Shares of Catamaran Corp. continued climbing Tuesday, as analysts lauded a new agreement the pharmacy benefits manager reached to work with health insurer Cigna Corp.
THE SPARK: Cigna, the fourth-largest U.S. health insurer based on enrollment, said Monday that it agreed to a 10-year partnership with the pharmacy benefits manager. Catamaran will provide process drug claims, manage inventory and fill orders for Cigna's home-delivery pharmacy, among other tasks.
Catamaran had worked with Medicare Advantage provider HealthSpring, which Cigna acquired last year.
THE BIG PICTURE: Pharmacy benefit managers, or PBMs, run prescription drug plans for employers, government agencies and other clients. Catamaran also provides health care information technology services.
Shares of Catamaran, based in Lisle, Ill., had dipped below $50 last month, a move analysts attributed to the possible demise of its relationship with Cigna, which was evaluating its PBM options.
THE ANALYSIS: Cowen and Co. analyst Charles Rhyee said it appears Catamaran did not overreach to win the deal, as some analysts had feared.
"We believe this deal removes a significant overhang for the shares and presents the most favorable outcome for (Catamaran)," Rhyee wrote in a research note.
The new agreement should add as much as $5.5 billion in additional revenue for Catamaran beyond the more than $3 billion it already receives through its HealthSpring work, BMO Capital Markets analyst Jennifer Lynch said in a separate note.

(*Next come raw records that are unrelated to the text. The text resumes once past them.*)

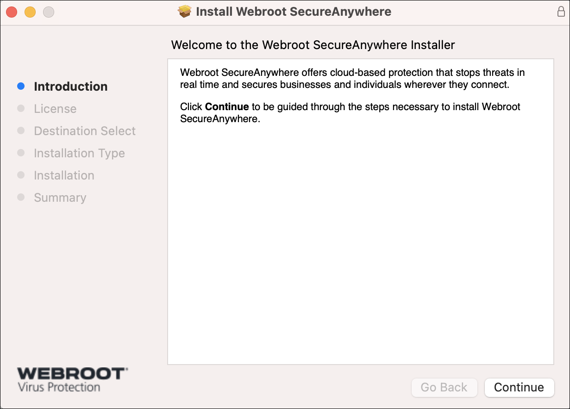Select the Introduction step in sidebar
The height and width of the screenshot is (409, 570).
tap(70, 86)
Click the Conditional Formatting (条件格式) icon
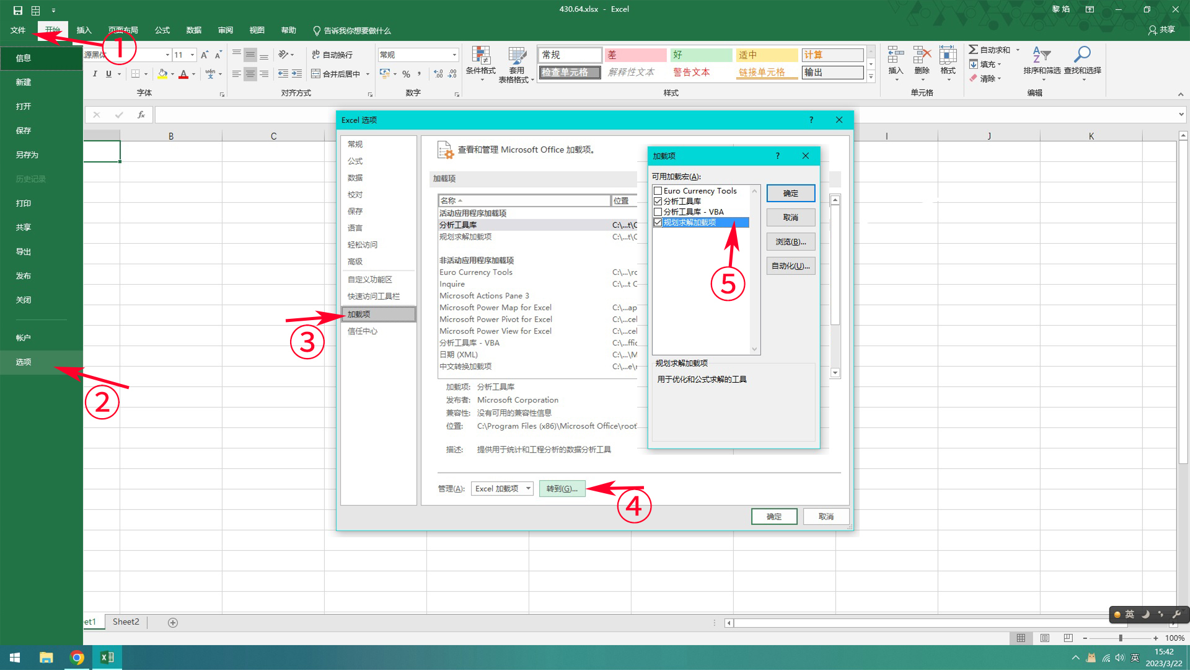Screen dimensions: 1190x670 [x=480, y=56]
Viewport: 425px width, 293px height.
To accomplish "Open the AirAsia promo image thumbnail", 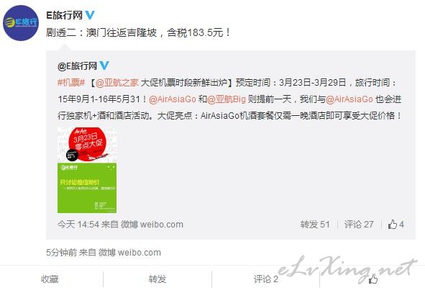I will point(87,170).
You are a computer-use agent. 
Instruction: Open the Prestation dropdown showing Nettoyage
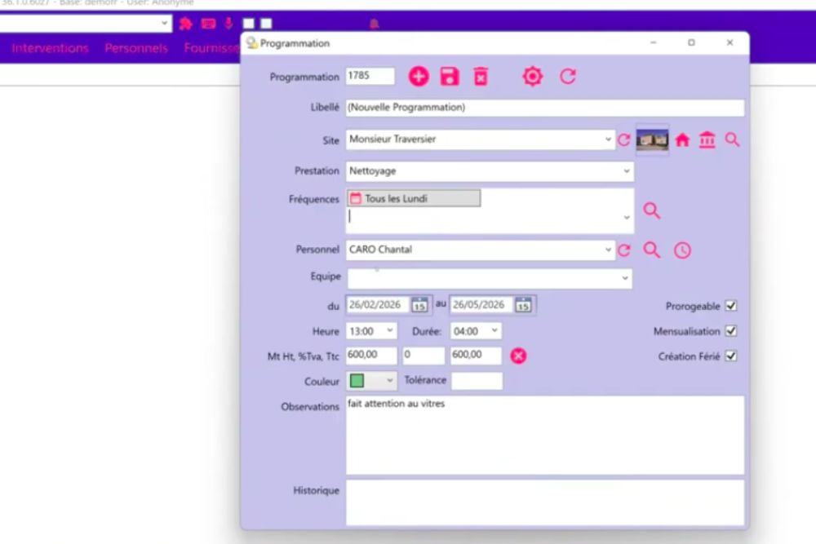pyautogui.click(x=626, y=171)
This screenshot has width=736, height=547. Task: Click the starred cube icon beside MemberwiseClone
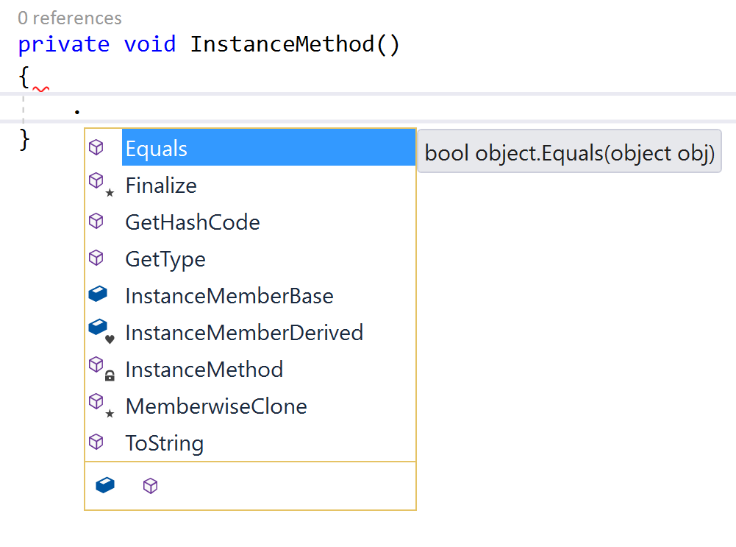[101, 405]
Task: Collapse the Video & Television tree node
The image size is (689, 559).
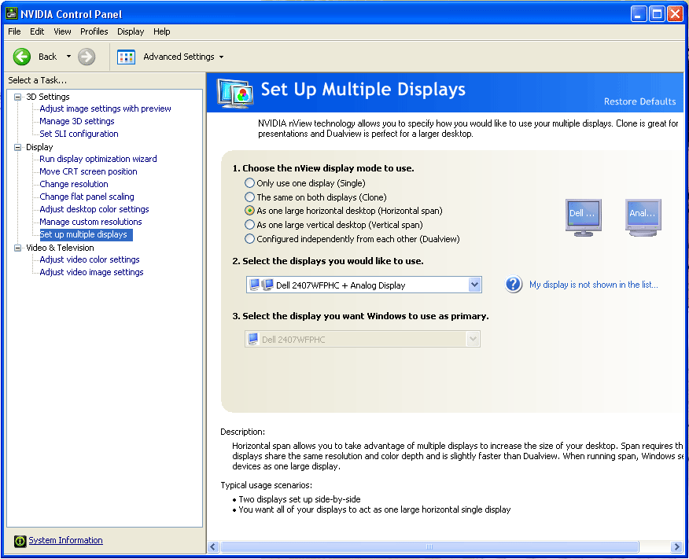Action: pos(18,248)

"Cigna's deliberation process was thorough, taking into consideration an expansive range of options," Lynch wrote. "Emerging successfully from this bidding process should allay concerns around Catamaran's ability to compete for large business."

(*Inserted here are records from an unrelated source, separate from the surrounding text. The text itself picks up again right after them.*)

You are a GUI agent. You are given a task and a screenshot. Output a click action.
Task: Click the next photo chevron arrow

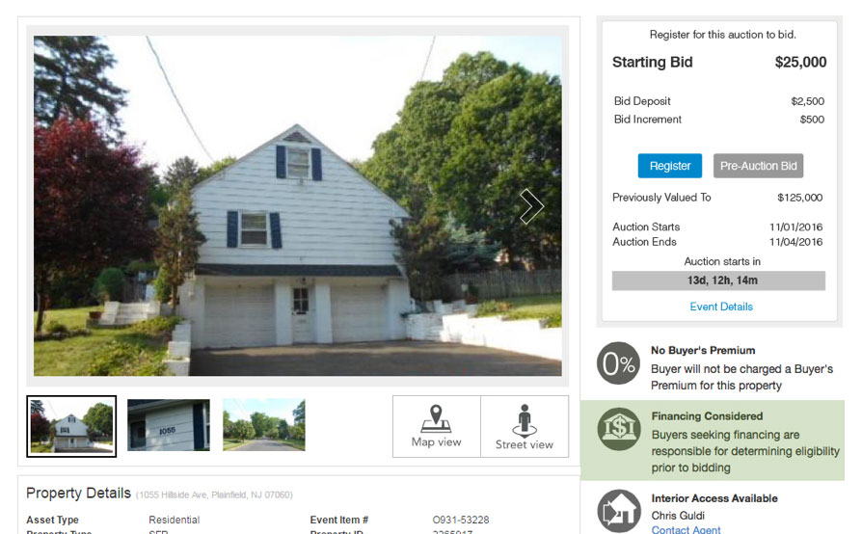coord(531,206)
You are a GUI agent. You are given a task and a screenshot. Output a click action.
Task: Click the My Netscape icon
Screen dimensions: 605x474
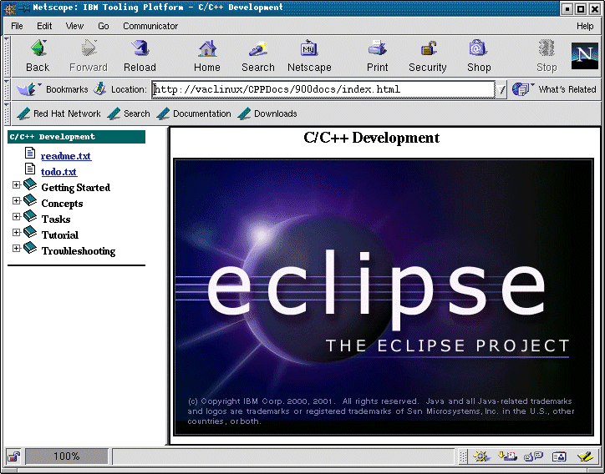[309, 49]
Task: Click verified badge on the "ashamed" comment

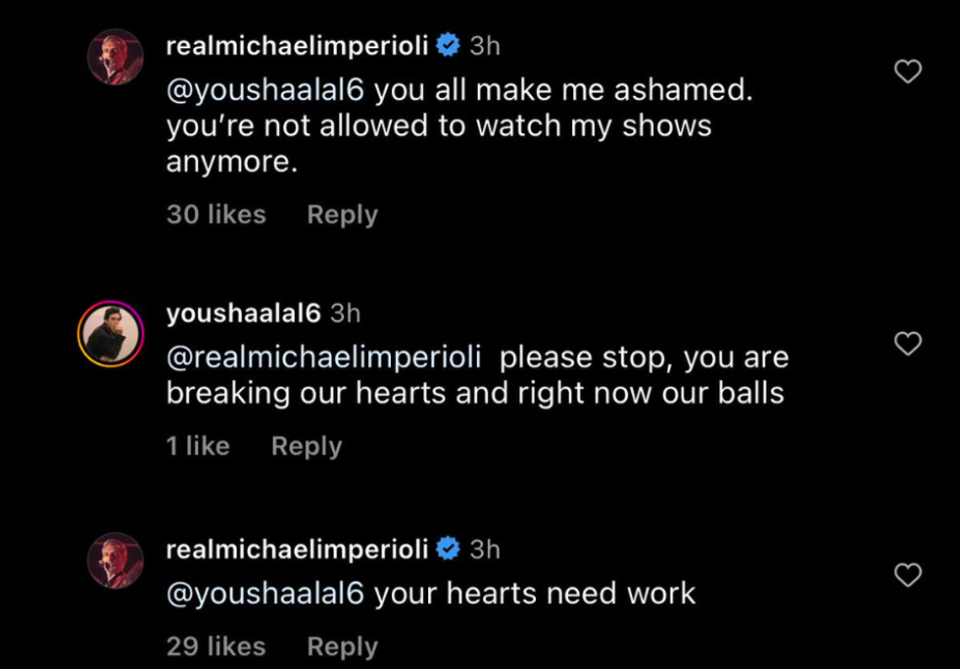Action: (448, 45)
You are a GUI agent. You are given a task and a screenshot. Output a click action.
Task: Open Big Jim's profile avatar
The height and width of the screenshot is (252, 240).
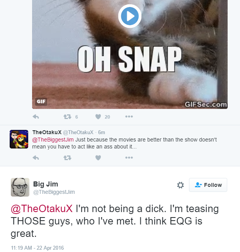(x=20, y=187)
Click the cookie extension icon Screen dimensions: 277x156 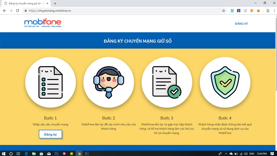(x=258, y=11)
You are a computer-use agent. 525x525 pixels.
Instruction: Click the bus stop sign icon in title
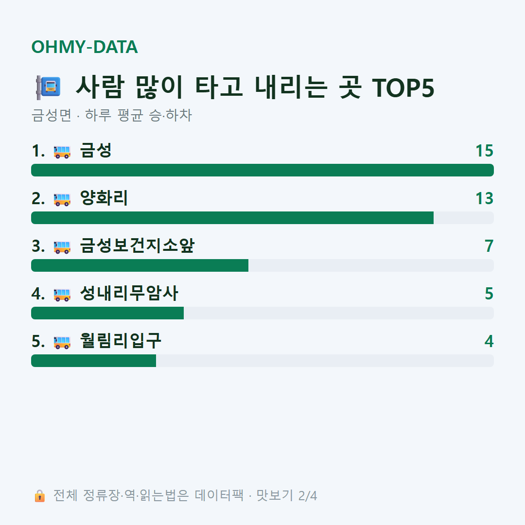tap(48, 88)
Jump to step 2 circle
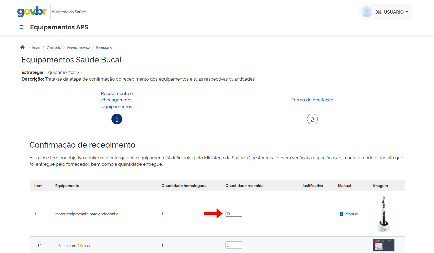 pos(312,119)
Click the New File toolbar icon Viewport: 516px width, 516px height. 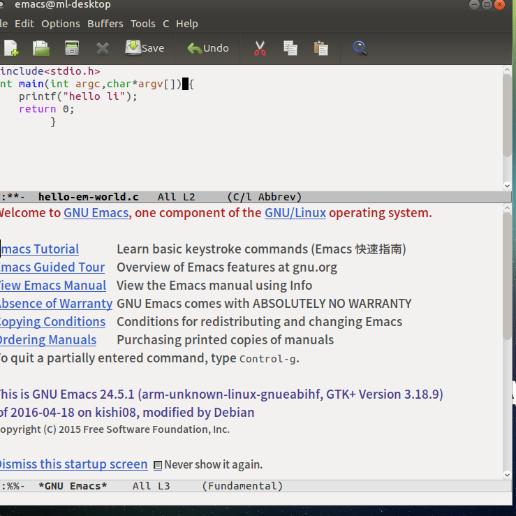tap(10, 48)
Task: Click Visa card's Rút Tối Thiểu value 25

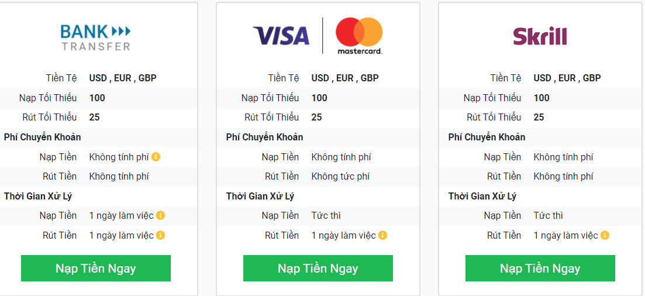Action: 316,118
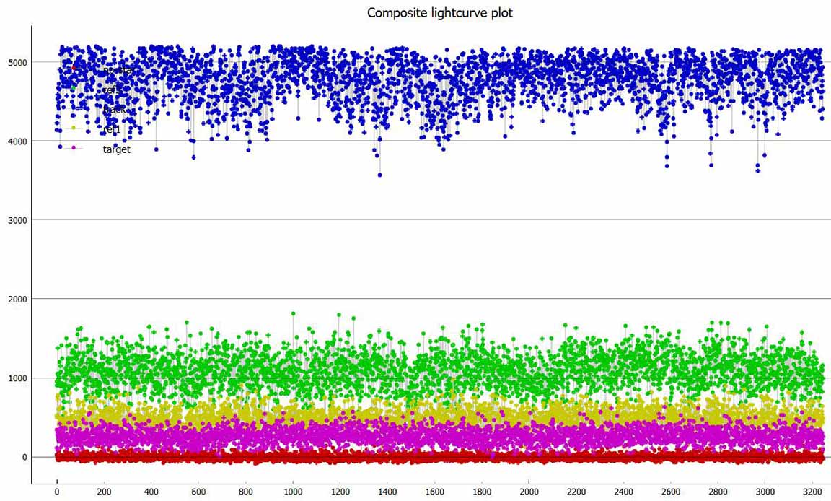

Citi analyst George Hill said the deal also is good for the PBM industry because it clearly establishes Catamaran as No. 3 — behind Express Scripts Holding Co. and CVS Caremark Corp. — and that should provide a more stable competitive environment and rational pricing.
SHARE ACTION: Up nearly 13 percent, or $6.27, to $54.93 Tuesday morning while broader trading indexes fell less than 1 percent. Shares of Bloomfield, Conn.-based Cigna climbed 53 cents to $69.53.